- GIVEN ENTRIES:

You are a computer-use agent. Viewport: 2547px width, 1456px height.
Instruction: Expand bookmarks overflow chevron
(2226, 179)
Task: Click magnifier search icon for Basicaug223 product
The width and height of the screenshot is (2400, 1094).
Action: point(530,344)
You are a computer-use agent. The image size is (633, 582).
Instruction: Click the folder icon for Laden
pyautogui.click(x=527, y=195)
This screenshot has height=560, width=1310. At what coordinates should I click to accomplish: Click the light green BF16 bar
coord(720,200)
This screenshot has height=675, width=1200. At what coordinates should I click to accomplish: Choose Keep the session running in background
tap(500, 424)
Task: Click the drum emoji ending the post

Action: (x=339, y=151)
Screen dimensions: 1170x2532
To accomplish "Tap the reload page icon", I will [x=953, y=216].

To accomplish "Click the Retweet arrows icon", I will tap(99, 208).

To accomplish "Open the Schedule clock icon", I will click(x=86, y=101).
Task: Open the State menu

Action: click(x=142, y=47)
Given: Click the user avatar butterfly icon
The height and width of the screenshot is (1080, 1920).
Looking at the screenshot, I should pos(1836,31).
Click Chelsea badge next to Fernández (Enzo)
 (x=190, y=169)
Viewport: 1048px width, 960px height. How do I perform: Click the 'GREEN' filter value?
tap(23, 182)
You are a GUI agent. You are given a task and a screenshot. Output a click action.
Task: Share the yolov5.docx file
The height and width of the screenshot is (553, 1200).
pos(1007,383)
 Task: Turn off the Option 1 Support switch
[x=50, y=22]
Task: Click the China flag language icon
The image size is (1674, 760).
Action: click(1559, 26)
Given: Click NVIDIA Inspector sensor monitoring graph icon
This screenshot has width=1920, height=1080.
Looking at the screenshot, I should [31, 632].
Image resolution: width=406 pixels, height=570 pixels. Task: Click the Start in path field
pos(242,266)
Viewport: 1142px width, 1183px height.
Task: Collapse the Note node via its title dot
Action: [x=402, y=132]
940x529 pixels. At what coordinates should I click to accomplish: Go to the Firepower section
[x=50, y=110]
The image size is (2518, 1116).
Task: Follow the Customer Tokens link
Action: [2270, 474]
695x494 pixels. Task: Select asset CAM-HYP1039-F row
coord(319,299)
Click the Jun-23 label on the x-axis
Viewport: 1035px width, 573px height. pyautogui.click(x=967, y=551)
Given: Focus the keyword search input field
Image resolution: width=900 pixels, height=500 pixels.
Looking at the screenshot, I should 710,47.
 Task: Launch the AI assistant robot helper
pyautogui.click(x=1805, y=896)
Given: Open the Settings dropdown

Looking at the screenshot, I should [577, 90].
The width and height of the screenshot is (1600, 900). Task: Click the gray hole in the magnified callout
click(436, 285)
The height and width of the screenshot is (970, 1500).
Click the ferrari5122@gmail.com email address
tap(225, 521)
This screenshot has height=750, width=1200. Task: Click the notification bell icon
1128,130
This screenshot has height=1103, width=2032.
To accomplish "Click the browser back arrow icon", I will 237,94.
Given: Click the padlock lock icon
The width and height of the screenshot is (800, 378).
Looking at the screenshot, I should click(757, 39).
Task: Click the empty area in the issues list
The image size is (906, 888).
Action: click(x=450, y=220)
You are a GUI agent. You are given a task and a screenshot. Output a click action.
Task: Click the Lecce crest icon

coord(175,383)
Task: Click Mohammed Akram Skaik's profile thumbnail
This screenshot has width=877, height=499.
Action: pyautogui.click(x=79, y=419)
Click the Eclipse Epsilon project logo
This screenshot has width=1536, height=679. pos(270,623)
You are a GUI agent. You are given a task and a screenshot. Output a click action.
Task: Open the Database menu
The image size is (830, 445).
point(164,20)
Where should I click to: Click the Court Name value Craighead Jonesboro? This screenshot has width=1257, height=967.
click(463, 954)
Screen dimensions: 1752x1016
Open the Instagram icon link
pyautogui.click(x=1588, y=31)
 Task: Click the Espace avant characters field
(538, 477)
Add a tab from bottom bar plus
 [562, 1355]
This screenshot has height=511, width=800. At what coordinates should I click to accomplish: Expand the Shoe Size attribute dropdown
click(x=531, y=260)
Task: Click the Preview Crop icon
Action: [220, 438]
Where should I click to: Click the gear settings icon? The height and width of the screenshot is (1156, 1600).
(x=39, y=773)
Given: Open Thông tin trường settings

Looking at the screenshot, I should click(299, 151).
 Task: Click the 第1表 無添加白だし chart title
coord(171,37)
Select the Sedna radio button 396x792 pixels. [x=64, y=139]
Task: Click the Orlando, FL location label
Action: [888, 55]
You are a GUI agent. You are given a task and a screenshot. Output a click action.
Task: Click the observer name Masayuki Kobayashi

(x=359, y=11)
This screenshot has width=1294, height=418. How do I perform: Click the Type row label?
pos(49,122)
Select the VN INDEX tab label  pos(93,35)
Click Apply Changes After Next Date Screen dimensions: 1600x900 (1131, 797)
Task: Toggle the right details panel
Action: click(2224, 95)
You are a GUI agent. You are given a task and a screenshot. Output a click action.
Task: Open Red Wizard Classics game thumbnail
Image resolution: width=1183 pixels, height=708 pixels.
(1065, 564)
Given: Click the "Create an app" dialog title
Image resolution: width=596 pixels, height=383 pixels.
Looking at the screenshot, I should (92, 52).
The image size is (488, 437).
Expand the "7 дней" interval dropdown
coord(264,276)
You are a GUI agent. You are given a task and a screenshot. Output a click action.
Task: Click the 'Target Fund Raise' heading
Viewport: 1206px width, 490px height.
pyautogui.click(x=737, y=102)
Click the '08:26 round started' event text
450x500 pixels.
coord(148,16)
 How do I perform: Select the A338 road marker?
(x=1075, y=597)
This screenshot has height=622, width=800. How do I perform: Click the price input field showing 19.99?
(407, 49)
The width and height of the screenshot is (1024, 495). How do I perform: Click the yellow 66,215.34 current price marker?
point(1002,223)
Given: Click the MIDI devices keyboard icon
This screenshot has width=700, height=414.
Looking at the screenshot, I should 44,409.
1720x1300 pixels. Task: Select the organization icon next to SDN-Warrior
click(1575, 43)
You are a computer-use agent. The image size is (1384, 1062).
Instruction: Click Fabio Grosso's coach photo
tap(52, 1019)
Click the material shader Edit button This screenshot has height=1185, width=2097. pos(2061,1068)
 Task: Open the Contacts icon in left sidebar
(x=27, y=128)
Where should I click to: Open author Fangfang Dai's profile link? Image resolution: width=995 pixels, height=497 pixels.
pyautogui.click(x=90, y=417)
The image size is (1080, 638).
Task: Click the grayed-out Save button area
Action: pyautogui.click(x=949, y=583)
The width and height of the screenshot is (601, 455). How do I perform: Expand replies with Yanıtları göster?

- EXERCISE DESCRIPTION: Print the lines of the data exactly as they appear, from the line containing "This screenshot has width=1294, height=418." through the line containing "Looking at the screenshot, I should (92, 52).", including both of those lines.

- RESULT OF THE EXERCISE:
This screenshot has width=1294, height=418. How do I perform: Click the Type row label?
pos(49,122)
Select the VN INDEX tab label  pos(93,35)
Click Apply Changes After Next Date Screen dimensions: 1600x900 (1131, 797)
Task: Toggle the right details panel
Action: click(2224, 95)
You are a GUI agent. You are given a task and a screenshot. Output a click action.
Task: Open Red Wizard Classics game thumbnail
Image resolution: width=1183 pixels, height=708 pixels.
(1065, 564)
Given: Click the "Create an app" dialog title
Image resolution: width=596 pixels, height=383 pixels.
Looking at the screenshot, I should (92, 52).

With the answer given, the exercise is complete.